Transport coefficients (thermal conductivity λ, viscosity η and electrical conductivity σe) for plasmas generated in the impact of space vehicles on different planetary atmospheres (Earth, Jupiter, Mars), have been derived, in the framework of the Chapman Enskog theory, considering a high-order approximation and including also minor species. The core of the calculation is represented by the characterization of binary interactions, i.e. the derivation of collision integrals, describing the microscopic dynamics. The phenomenological approach has been proposed and validated for a number of different systems, that is based on modeling the average interparticle interaction with a phenomenological potential, whose parameters can be estimated through correlation formulas from physical properties of the collisional partners. Moreover a novel efficient algorithm has been implemented based on fractal integration.
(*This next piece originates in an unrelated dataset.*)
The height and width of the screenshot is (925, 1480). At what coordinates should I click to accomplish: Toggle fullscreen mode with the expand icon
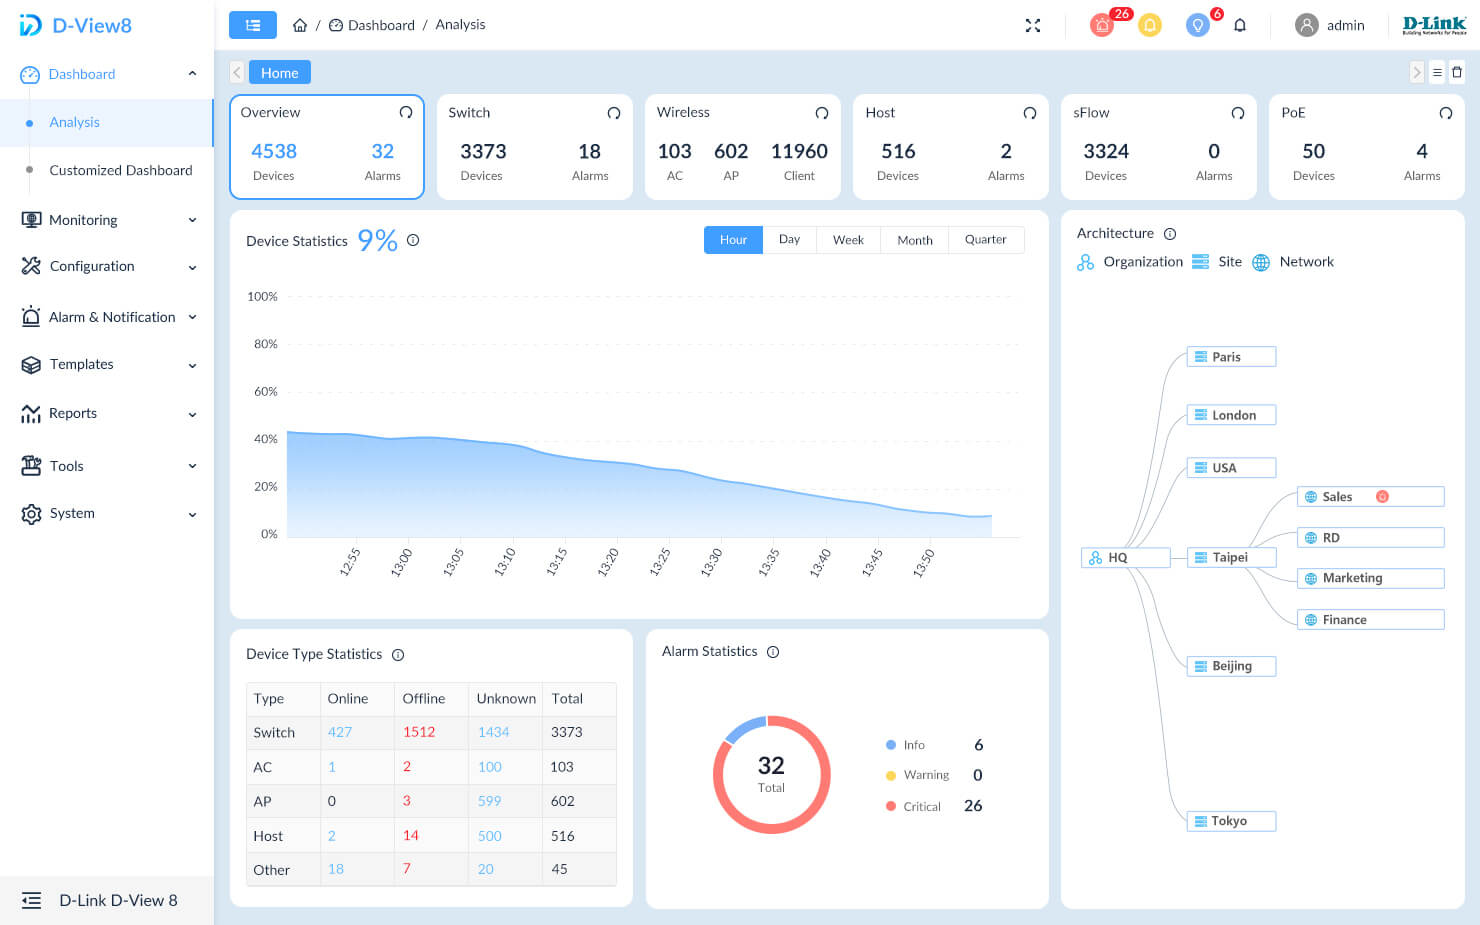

Fernando Pirani, G. Liuti (University of Perugia, Italy) (on phenomenological approach, also considering excited states)
B.M. Smirnov and A.V. Kosarim (Joint Institute for High Temperatures, RAS, Moscow Russia) (on resonant charge exchange involving excited states of N2 and He)
A.V. Eletskii (Kurchatov Institute, Moscow Russia) (on resonant charge exchange involving excited states)
The joint research activity with Antonio D’Angola (Università della Basilicata) has led to the construction of a web-access computational tool EquilTheta, that calculates chemical equilibrium product concentrations, thermodynamic and transport properties for a given mixture in wide temperature and pressure ranges, and is the focus of a business plan for the creation of a CNR-UniBAS spin-off.